In theory the one child per couple policy in China has been going on long enough that those children are marrying and each of those couples will be expected to look after 4 parents in later life. Worse still the couple's single child will marry and have 4 parents and 8 grandparents to worry about eventually.
I pay about $0.05/kilowatt here. Assuming I spent $1000 for 1Kw worth of panels, they would have to generate 20Mw worth of juice to pay for themselves. I average 700Kw/month, or about 8.4Mw/year. So if 1Kw worth of panels could entirely offset my electrical bill (sell back extra in the summer, buy back more in the winter), they would only have to last 3 years to make a profit. Who cares if they only last 5-10 years, at $1/watt they'll be a net gain for the consumer before they burn out. Even if they can only cut your annual costs in half, you are still hitting a ROI after 5 years. Factor in the tax incentives and your ROI is probably closer to 3 years.

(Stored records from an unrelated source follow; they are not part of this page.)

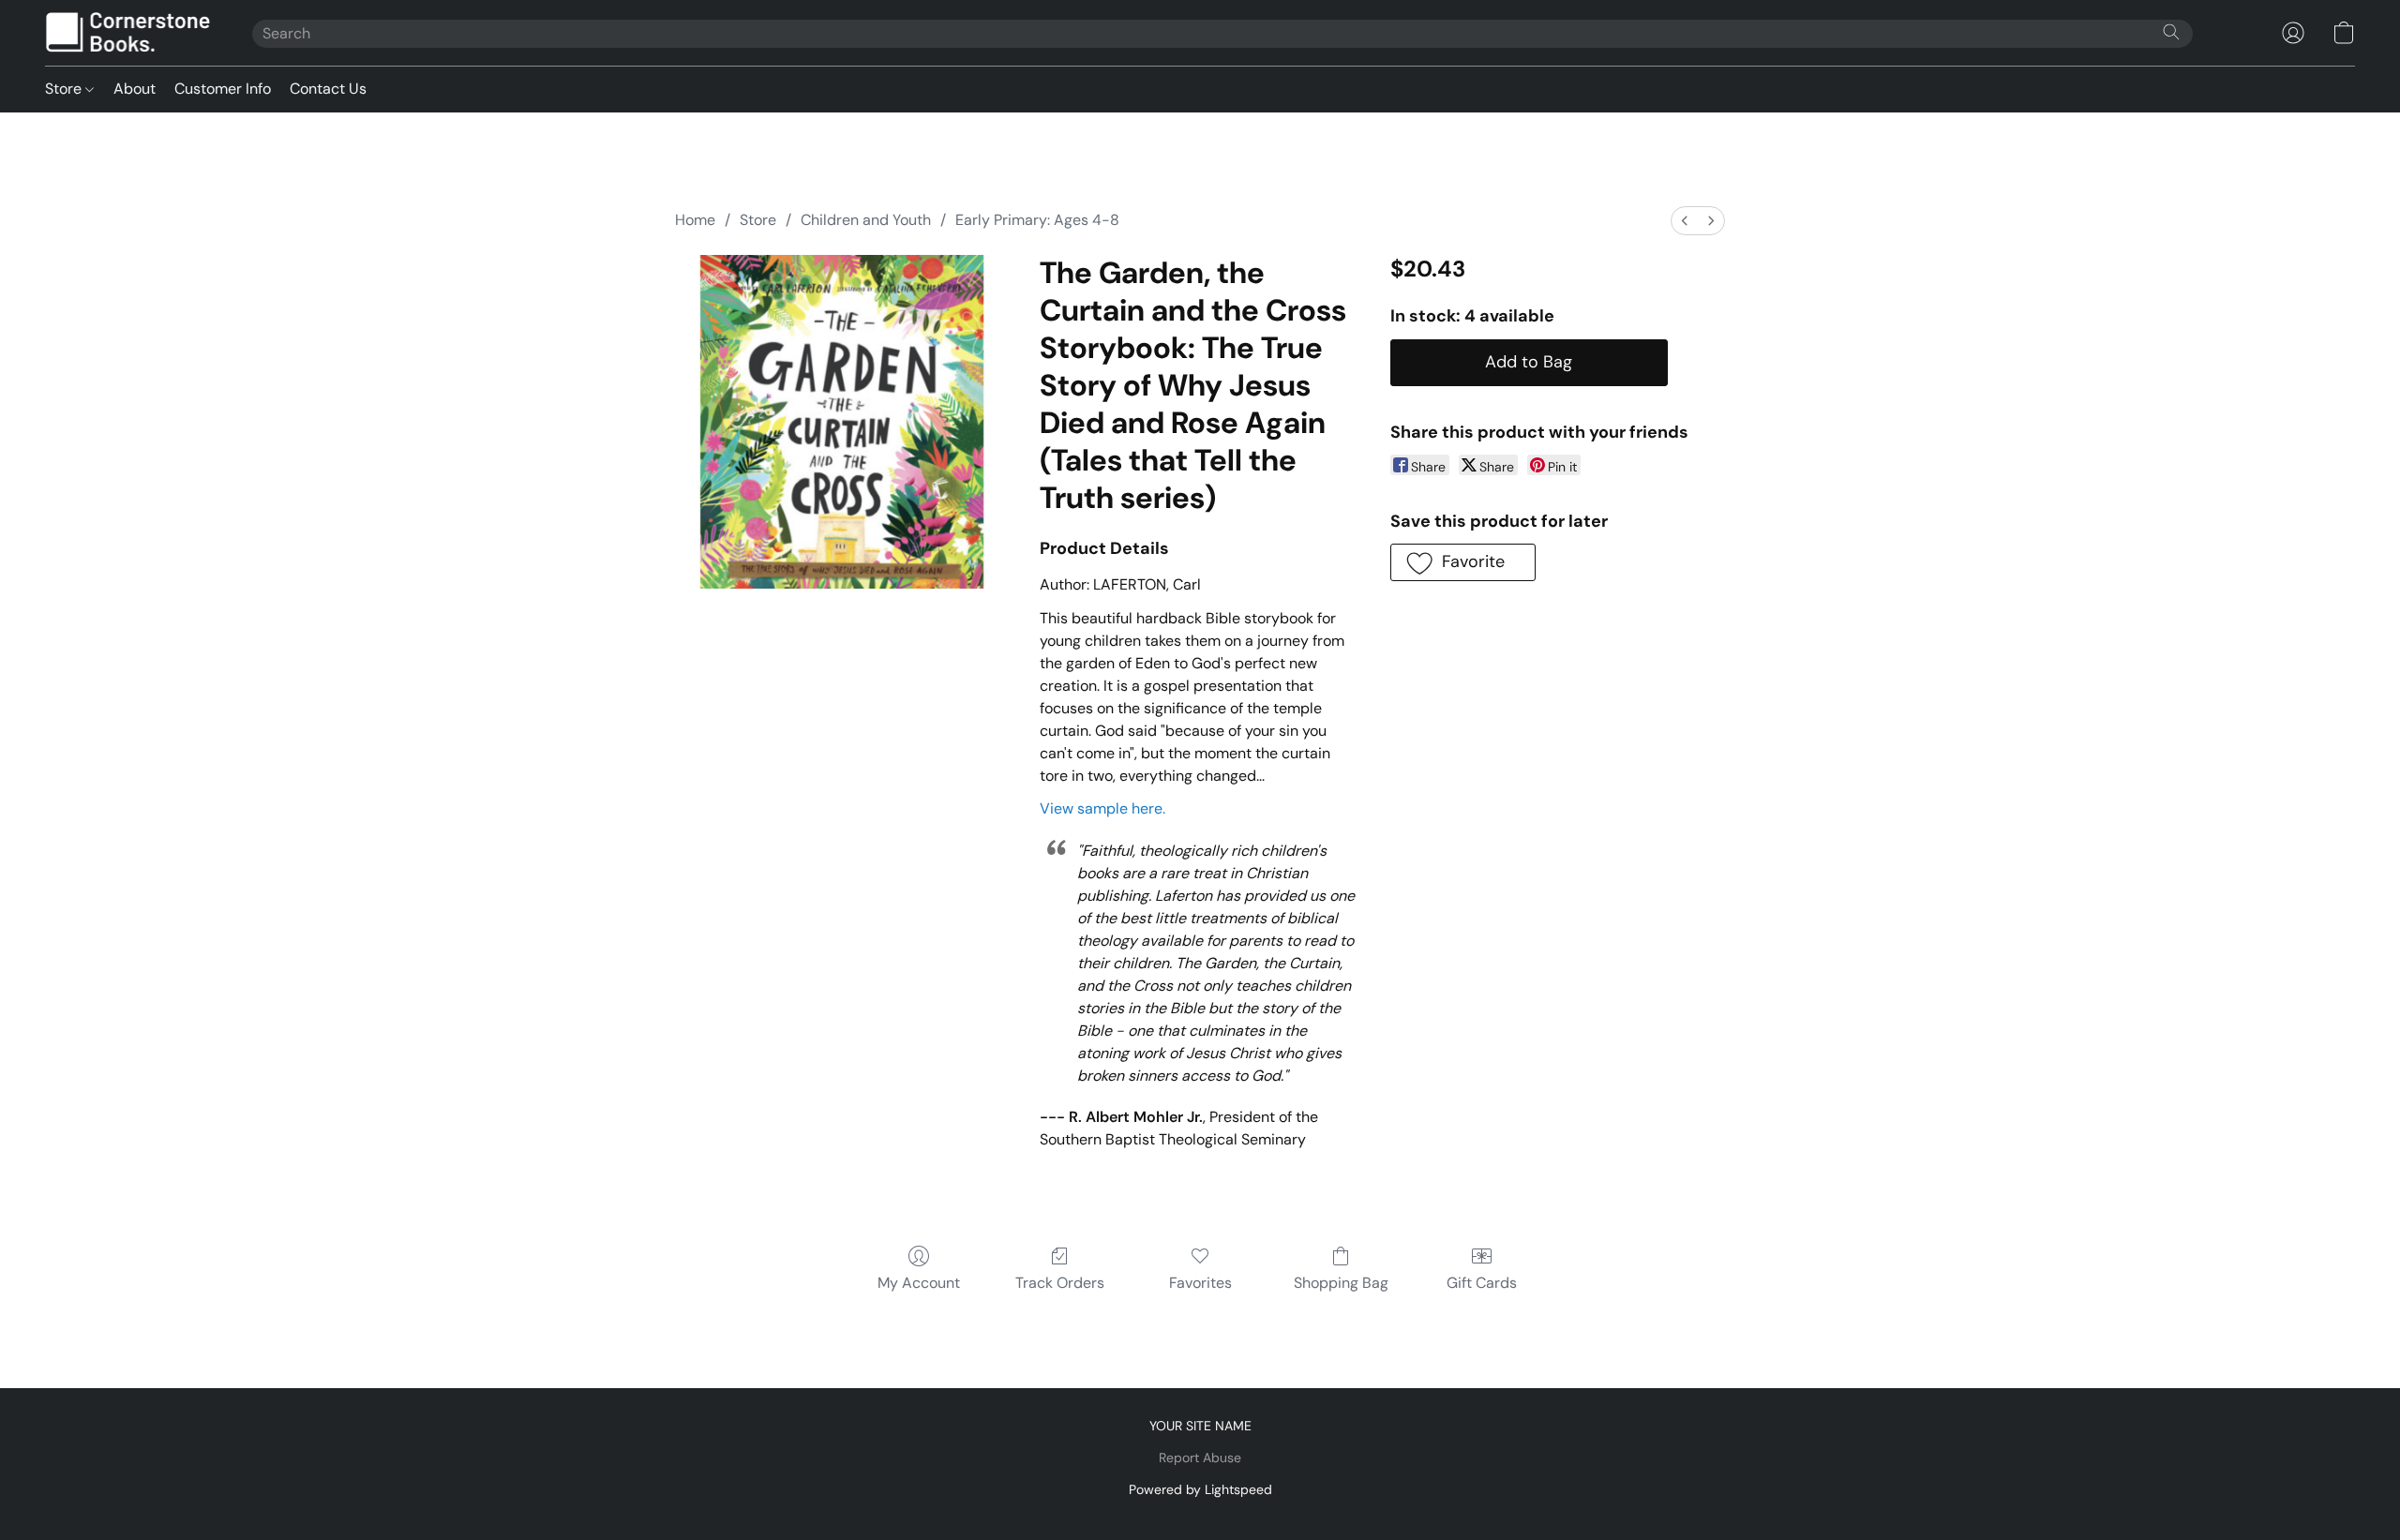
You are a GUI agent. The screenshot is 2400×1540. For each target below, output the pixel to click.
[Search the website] (2171, 32)
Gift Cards (1482, 1283)
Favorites (1200, 1283)
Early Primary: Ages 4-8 (1037, 220)
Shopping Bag (1341, 1283)
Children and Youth (866, 220)
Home (695, 220)
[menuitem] (1685, 220)
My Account (919, 1283)
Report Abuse (1200, 1457)
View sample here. (1102, 808)
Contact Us (328, 88)
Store (65, 88)
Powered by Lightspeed (1200, 1489)
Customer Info (222, 88)
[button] (130, 32)
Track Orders (1059, 1283)
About (134, 88)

Unfortunately though, my house is in a designated historic area. I don't think the city's historic preservation committee would be so keen on me installing solar panels on my roof.
-Rick
"Most people in the U.S. wouldn't know they live in a tyrannical state if it walked up and grabbed their junk." - MyFirs
Less demand shouldn't cause the price of electricity to increase. A reduction in the amount of expensive peak power should improve the situation a good deal.
We'll still need the power grid to give us power at night, or after whatever batteries we have run out. The first thing that will change is the laws that give you credit for the excess electricity your solar panels generate. With mass adoption of solar the grid will have to stop acting as a free battery (i.e. buying power from you at the same retail rate it sells for).